◆ Selected extract ◆
..........
Arose bright and refreshed to a sumptuous Palestinian breakfast of breads, hummus, eggs, olives and fruits. Then 3 of us- N, K and I took a shared taxi from the Jewish area to Tel Aviv Central Bus Station.
Tel Aviv is like any modern American city- wide boulevards and gleaming glass buildings. Miri, who works for Physicians for Human Rights http://www.phr.org.il/ came to take us to her office. She is in her 20s with a bewitching smile. She introduced us to her colleagues- Jewish and Muslim- working together to campaign against the abuse of healthcare rights by Israel. She told us that till she went to university, she was a Zionist who had never met a Palestinian. However she chose to learn about their plight and is now a fierce critic of Israel. 'It isn't just an occupation,' she says. 'It is total control of every aspect of the lives of Palestinians'.
She described how Israel on a regular basis violates the right to access to health care in the West Bank- mainly by controlling movement. If you want to travel to hospital- and it could be an emergency like labour or a heart attack- you still have to pass through checkpoints. Even if you are in an ambulance. And the check isn't just a five-minute security check- a mother could be suffering the agony of childbirth and they will detain the vehicle for hours. Since the year 2000, 68 women have been forced to give birth in cars and on the ground in the baking sun resulting in 4 maternal and 34 infant deaths. People on dialysis and chemotherapy are regularly denied transit.
..........
◆ Dataset entries ◆
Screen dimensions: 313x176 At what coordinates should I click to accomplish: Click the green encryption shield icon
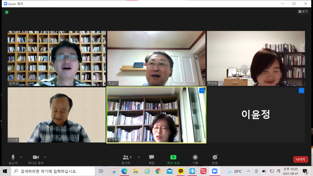[x=7, y=12]
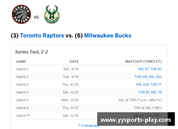Click the Mon., 4/24 date cell
Screen dimensions: 178x129
click(70, 100)
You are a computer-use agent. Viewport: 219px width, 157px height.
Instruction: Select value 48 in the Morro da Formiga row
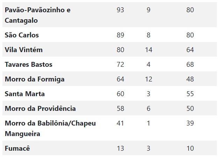point(190,79)
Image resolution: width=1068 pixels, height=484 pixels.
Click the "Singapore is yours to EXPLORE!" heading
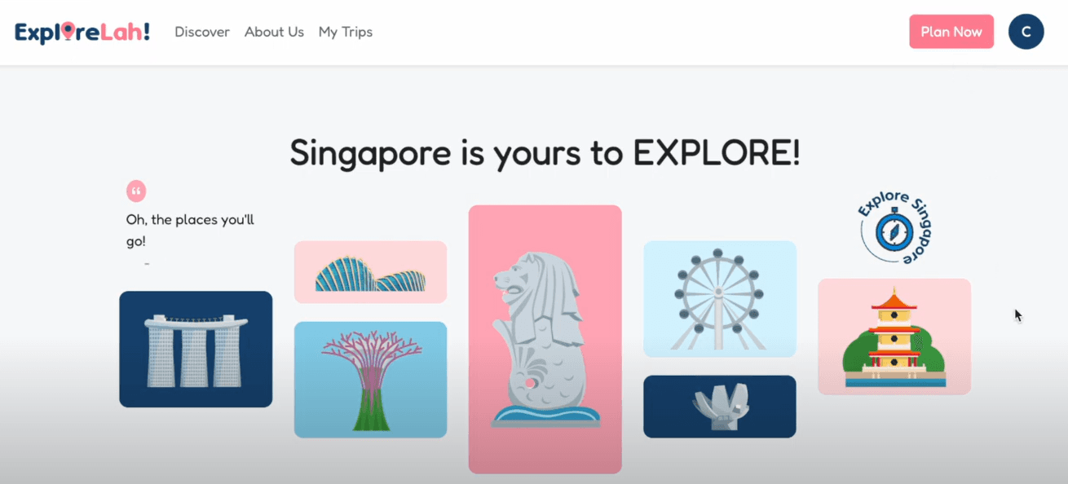point(545,153)
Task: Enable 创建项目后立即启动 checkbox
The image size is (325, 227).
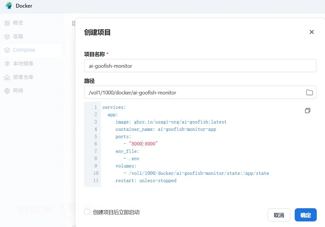Action: 87,212
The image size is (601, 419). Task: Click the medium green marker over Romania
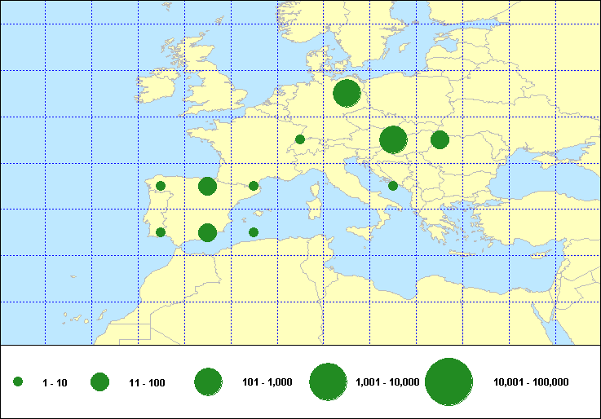440,139
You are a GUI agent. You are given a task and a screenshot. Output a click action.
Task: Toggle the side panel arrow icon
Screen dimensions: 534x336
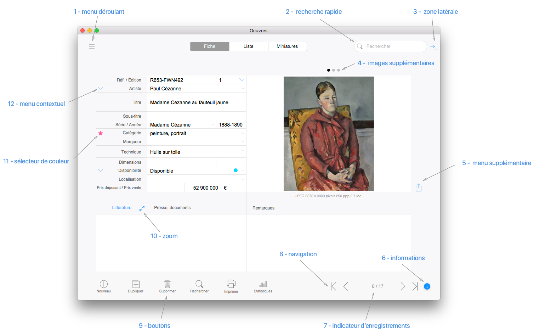(x=433, y=46)
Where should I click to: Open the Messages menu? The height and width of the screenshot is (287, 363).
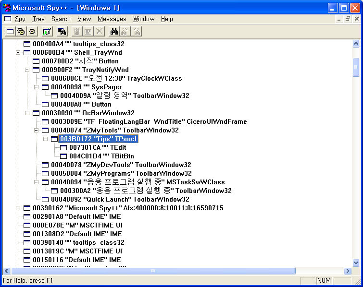click(x=112, y=19)
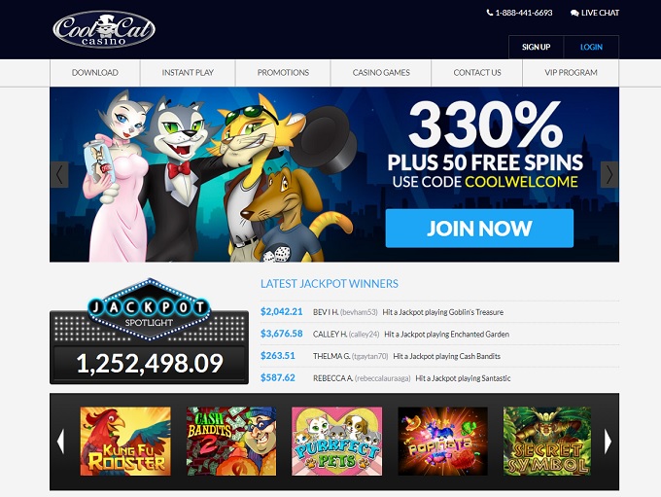Click the Cool Cat Casino logo
The image size is (661, 497).
[104, 29]
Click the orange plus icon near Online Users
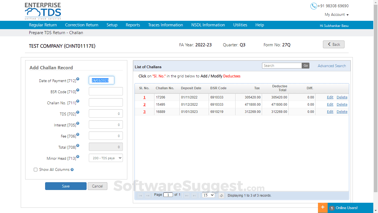The height and width of the screenshot is (213, 378). (323, 207)
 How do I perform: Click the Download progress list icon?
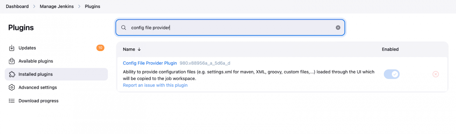12,101
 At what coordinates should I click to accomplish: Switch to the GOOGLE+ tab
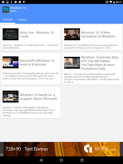(23, 20)
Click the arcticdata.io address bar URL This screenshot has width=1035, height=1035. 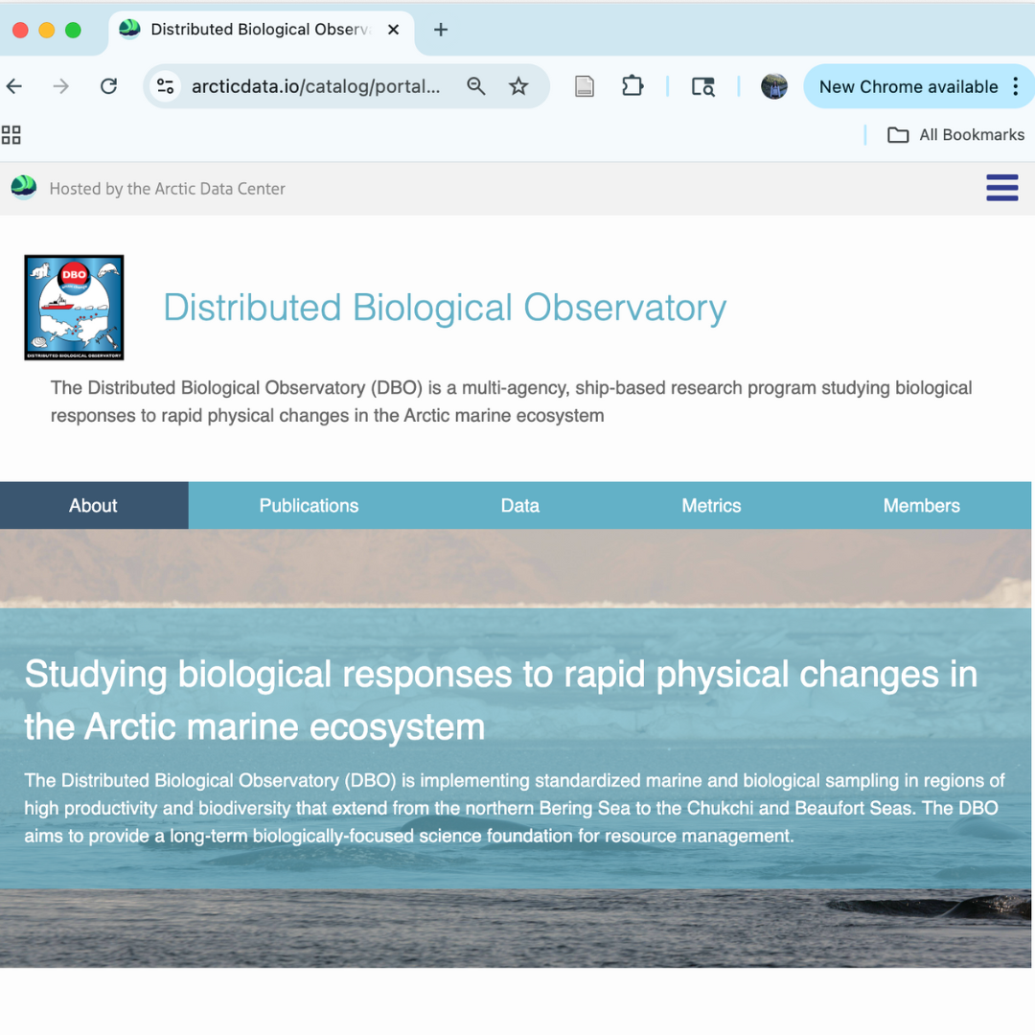click(x=315, y=86)
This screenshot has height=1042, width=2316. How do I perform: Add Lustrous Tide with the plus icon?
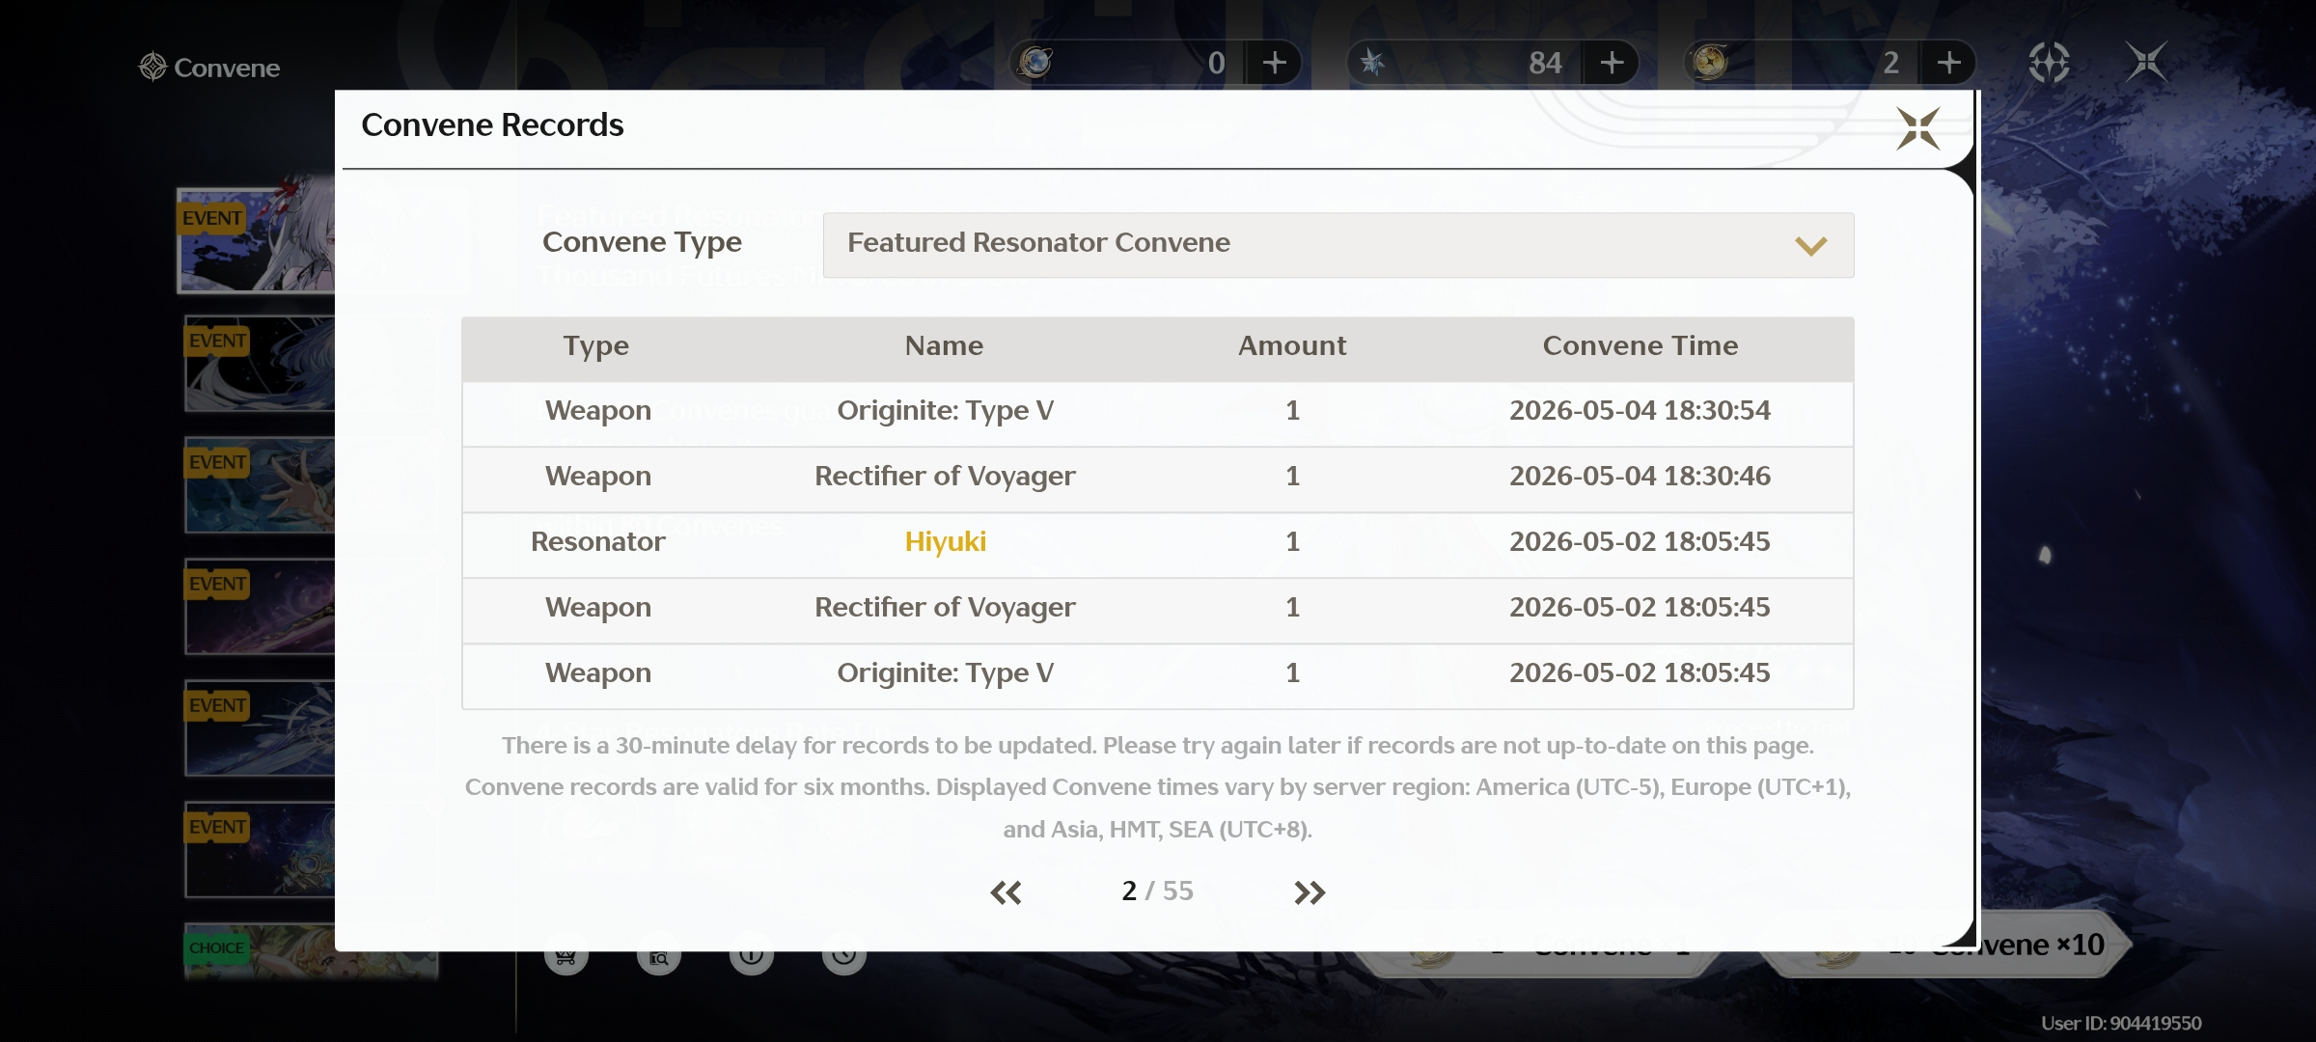(1612, 63)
..........
Please list every food that the travel account says was served at breakfast.

◆ Finished exercise ◆
Breads, hummus, eggs, olives and fruits.